L’association Allegro Fortissimo défend depuis 1989 les intérêts des personnes corpulentes. Hélène Miniot, la secrétaire générale, regrette l’absence de campagnes de sensibilisation des pouvoirs publics. «Il y a une chasse aux sorcières des gros. Les gros, c’est mal vu. Il y a de plus en plus d’émissions sur comment maigrir, on vend de plus en plus de médicaments censés faire perdre du poids. Des campagnes pour faire attention à ce qu’on mange, ça, il y en a! Mais il n’y a pas de campagnes pour sensibiliser à la grossophobie.»
Maud, l’une des membres de l'association, se souvient avoir tenté d’organiser dans les écoles des tables rondes pour aborder cette discrimination auprès des adolescents. «On nous a ri au nez. Comment un proviseur peut fermer les yeux sur cette discrimination, alors que la société est grossissante? Le gros est la cible idéale, puisqu’il est à la fois coupable et victime de son état. Il est quasi légitime de le stigmatiser. L’éducation est catastrophique. Il m’est déjà arrivé dans le métro qu’un enfant me pointe du doigt et s’écrie avec dégoût: “Bah, la grosse dame!”. Et la maman éclate de rire et s’en va en courant avec son enfant…»
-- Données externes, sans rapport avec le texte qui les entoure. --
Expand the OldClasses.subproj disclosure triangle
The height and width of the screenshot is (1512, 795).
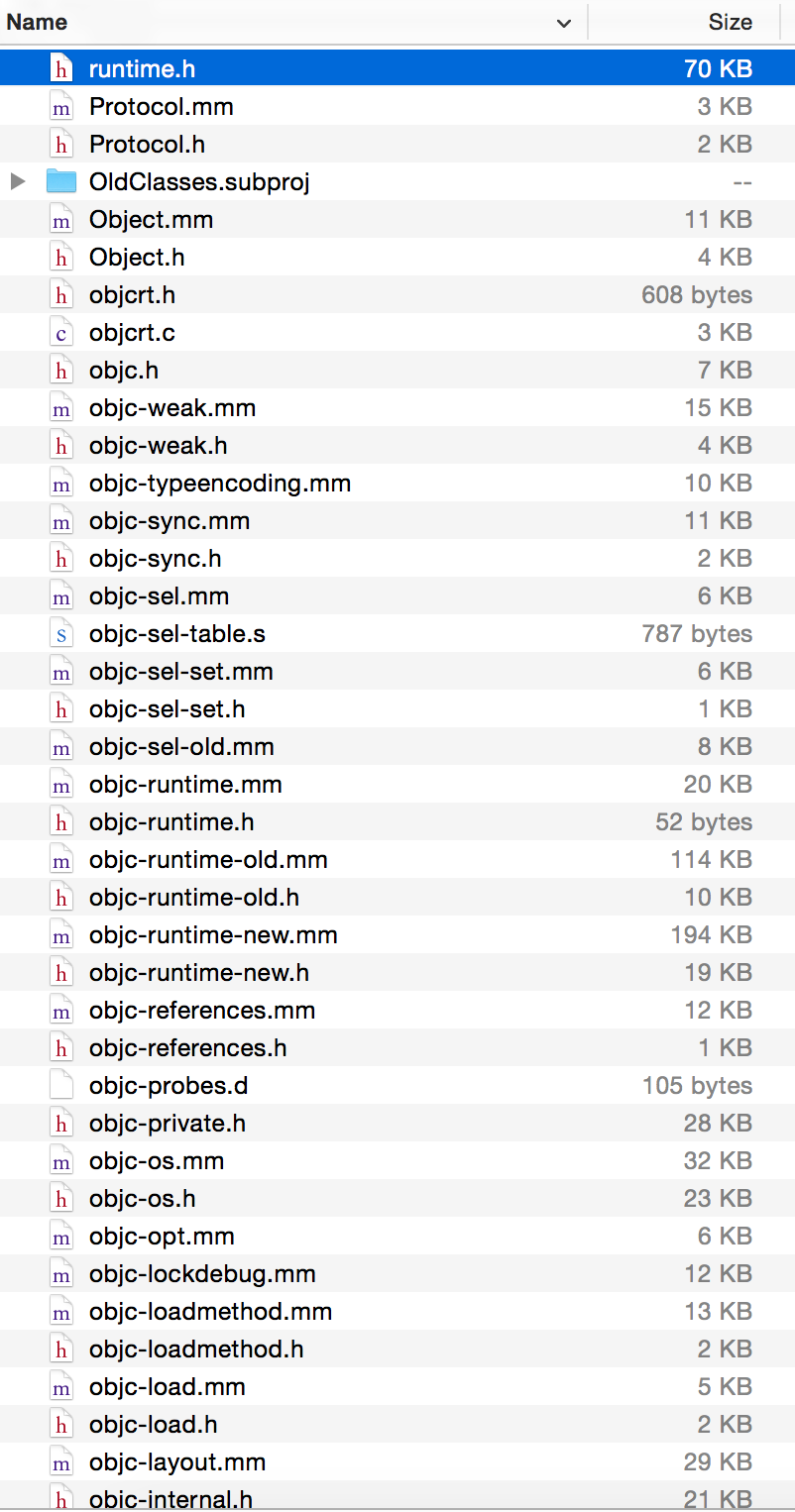click(x=18, y=182)

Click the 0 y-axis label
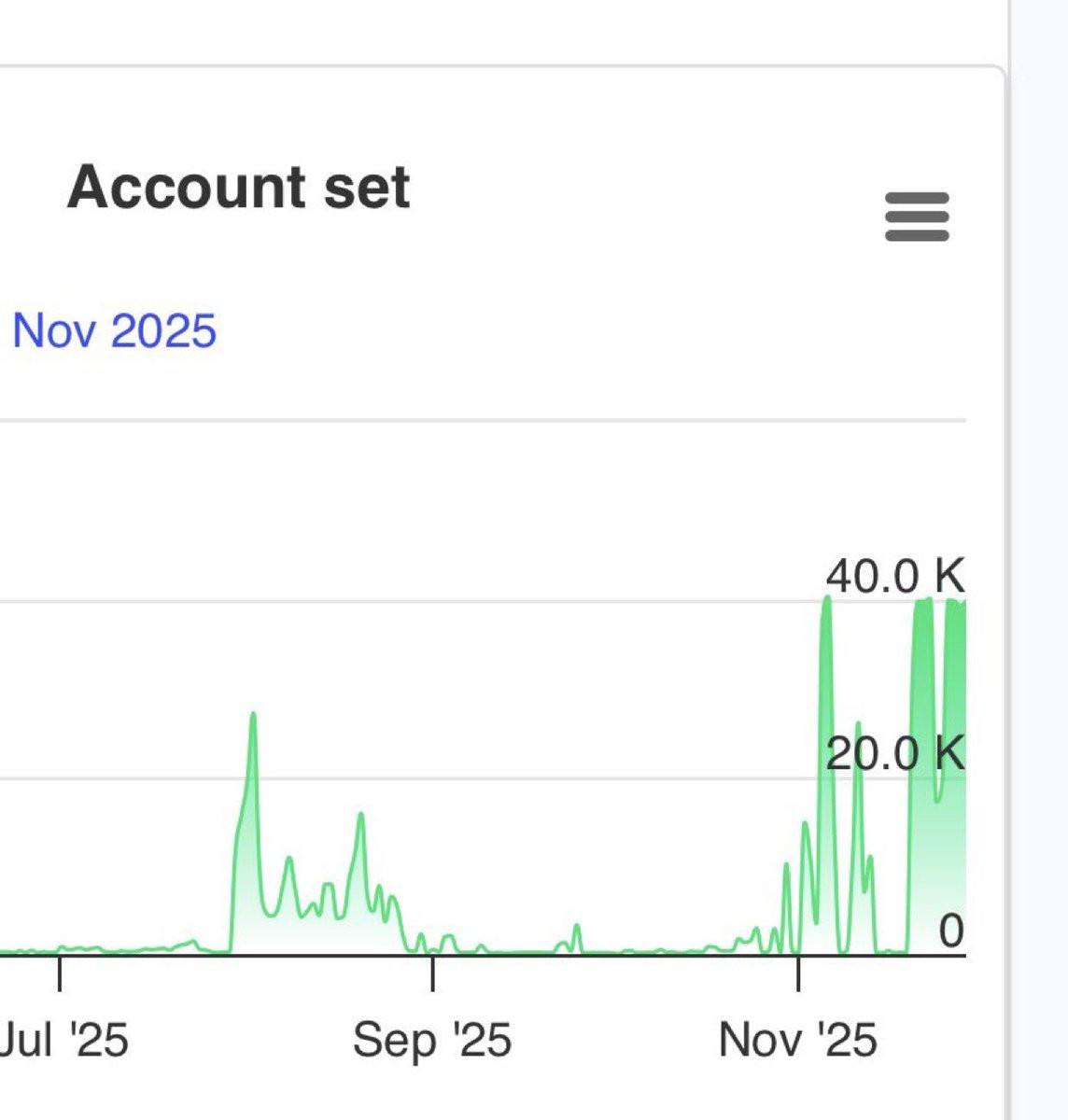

«Les obèses n’ont pas à se reproduire»
Dans la rue, les transports, à l’école, la grossophobie est omniprésente. Les discriminations à l’embauche sont courantes. En 2005, l’Observatoire des discriminations avait réalisé une expérimentation en envoyant des CV pour postuler à des emplois de télévendeur ,avec des «couples» de candidats –en réalité la même personne, la première fois apparaissant telle qu’elle est sur la photo, et la seconde avec un visage retouché, où la surcharge pondérale est visible. Résultat: les candidats obèses, à compétences égales, ont deux fois moins de chances d’obtenir un entretien d’embauche.
«Quand je suis dans le bus, les gens se lèvent pour ne pas rester à côté de moi, poursuit Maud. Chez l’esthéticienne, on me demande de payer un supplément de cire quand je viens pour une fichue épilation. Il est arrivé à une amie qu’un gynécologue lui dise: “Vous n’aurez pas d’enfant, les obèses n’ont pas à se reproduire.” Ce sont des tortures psychologiques.»
Enfant, Maud faisait partie de ces enfants qui ont «un bon coup de fourchette». À la maison, pas de soda, ni pâte à tartiner; elle n’a pas connu la malbouffe. Mais à l’école, on l’appelait «la baleine» ou «la grosse vache». À douze ans, elle est reléguée sur le banc des accusés. L’hyperphagie a alors commencé.
«Tout le monde m’accusait d’être un ogre, alors j’ai fini par m’empiffrer dans ma chambre en secret, comme une prisonnière. J’ai fini par aller vers ce schéma. Aujourd’hui, on me dit que si je suis grosse, c’est parce que je n’ai pas la volonté de maigrir. Mais si je n’avais pas une volonté de fer, je ne serai plus sur terre depuis longtemps.»